Gdzie mamy się dogagać? Przecież to dwie prostopadłe rzeczy.

Mam bardzo bliski (kolega kolegi, obaj tęgie mózgi) przykład człowieka, który musiał zmieniać temat(!) pracy naukowej, bo mu nie chcieli zrecenzjonować (tak, praca jest wywrotowa, dotyczy czarnej materii (neguje jej istnienie)). Po zmianie tematu OK! (Co oznacza, że recenzenci nie czytają prac, tylko abstract i nagłówki, może rzucą okien na dalszą część).
A ten człowiek teraz ma asa w rękawie jako prosty wniosek :)

Także możesz sobie pisać: Bzdura, nie, jest tak a tak, papier jest cierpliwy. Ale, jak to mówią (i się powtórzę) szkoda chłopa.

I żeby nie było. Ja jestem ZA nauką. Ale tą rzetelną, apolityczną. Tą, którą tak chwalisz. Ale jak do nauki wchodzi polityka, to to co napisałem o prostytutkach parę postów temu. I tę naukę spróbuj pochwalić. Ale naprawdę rzetelnie, bo jak znajdzesz JEDEN punkt wątpliwy, cała reszta idze się uprawiać seks. I nie pomoże klepanie się po plecach. Chociaż jak będzie mocne, głośne plklepywanie się, to może zagłuszy wątpliwości.

Wg mnie nie można Z CAŁĄ PEWNOŚCIĄ twierdzić, że ocieplenie jest antropologiczne, tzn. na pewno jest, tylko chodzi o procent. Czy to 0.1%, czy 1%, czy 10%. Natomiast historia człowieka mówi, że rzeczywiście, grube parę tysięcy lat temu ludzie żyli na dzisiejszych terenach pustynnych, które wówczas były jednak zielone. Na północ przyszli za lodowcem i zostali, bo jednak mniej zjadliwego dziadostwa tu żyje.

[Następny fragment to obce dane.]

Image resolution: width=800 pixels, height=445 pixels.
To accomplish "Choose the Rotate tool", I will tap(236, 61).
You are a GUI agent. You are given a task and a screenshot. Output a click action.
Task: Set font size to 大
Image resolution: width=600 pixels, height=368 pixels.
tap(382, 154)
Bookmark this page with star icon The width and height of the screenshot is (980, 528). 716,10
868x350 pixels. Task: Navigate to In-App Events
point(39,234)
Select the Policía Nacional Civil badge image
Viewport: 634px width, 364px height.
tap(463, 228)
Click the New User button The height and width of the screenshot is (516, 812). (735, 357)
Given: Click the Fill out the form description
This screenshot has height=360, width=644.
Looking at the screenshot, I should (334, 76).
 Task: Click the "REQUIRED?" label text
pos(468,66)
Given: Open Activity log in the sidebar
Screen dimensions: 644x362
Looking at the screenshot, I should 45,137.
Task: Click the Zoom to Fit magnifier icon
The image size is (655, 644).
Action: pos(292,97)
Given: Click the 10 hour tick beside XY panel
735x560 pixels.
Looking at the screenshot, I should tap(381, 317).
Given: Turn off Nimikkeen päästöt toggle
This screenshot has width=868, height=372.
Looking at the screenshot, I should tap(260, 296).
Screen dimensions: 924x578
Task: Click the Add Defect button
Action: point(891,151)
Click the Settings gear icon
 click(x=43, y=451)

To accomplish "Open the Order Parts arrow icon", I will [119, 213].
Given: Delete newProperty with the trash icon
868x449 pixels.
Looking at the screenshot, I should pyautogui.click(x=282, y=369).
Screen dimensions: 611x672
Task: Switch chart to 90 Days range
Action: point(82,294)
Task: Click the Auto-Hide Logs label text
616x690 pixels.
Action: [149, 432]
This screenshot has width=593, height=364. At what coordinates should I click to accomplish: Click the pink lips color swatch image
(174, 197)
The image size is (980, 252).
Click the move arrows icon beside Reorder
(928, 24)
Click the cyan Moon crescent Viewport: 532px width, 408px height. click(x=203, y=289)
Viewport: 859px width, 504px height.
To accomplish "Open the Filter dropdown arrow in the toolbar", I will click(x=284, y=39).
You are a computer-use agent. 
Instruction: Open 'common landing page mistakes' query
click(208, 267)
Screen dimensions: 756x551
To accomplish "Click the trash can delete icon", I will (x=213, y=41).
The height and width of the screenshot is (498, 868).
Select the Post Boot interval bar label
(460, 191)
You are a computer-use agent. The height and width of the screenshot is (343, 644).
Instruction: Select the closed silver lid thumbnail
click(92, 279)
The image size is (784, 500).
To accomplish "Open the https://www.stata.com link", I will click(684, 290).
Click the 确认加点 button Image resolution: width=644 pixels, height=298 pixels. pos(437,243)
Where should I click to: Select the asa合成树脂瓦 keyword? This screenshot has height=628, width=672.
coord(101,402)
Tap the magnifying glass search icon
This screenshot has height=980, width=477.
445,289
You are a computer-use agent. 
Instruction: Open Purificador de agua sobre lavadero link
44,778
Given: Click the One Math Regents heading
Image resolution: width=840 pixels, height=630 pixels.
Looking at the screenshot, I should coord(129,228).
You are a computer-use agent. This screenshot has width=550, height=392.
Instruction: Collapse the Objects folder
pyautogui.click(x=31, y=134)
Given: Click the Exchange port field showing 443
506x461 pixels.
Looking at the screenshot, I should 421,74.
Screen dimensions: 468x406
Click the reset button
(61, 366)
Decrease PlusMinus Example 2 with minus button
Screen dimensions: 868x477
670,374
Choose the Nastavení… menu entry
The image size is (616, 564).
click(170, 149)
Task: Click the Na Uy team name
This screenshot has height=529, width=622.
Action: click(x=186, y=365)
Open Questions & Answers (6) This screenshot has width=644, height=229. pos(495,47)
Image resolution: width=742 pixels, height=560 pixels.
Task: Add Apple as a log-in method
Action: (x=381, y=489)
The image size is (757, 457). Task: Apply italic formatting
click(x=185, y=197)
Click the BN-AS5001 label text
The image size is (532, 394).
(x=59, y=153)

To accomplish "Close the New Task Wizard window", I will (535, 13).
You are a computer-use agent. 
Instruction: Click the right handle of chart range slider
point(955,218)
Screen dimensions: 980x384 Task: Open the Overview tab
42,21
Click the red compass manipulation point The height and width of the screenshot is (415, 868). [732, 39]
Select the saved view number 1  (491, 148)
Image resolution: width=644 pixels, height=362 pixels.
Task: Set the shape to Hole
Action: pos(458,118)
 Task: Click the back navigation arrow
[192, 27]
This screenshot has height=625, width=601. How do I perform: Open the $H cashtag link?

I chyba rozumiem Cię AdamK. Bo napisałeś że masz zdanie (z reguły) zgodne z konsensusem. Jak się konsensus zmienia - zmieniasz zdanie też. Czyli jesteś na bieżąco. OK.

273

(10,041 odpowiedzi, napisanych Bałagan)

Ja nieśmiało chciałem przypomnieć fakt, że ca 90% prac naukowych jest pozbawionych jakiejkolwiek wartości. Ponadto wszyscy badacze idący pod prąd mają strasznie pod górkę, bo nie ma chętnych do recenzowania takich wywrotowych prac ze względu na duże ryzyko (pewność właściwie) utraty autorytetu.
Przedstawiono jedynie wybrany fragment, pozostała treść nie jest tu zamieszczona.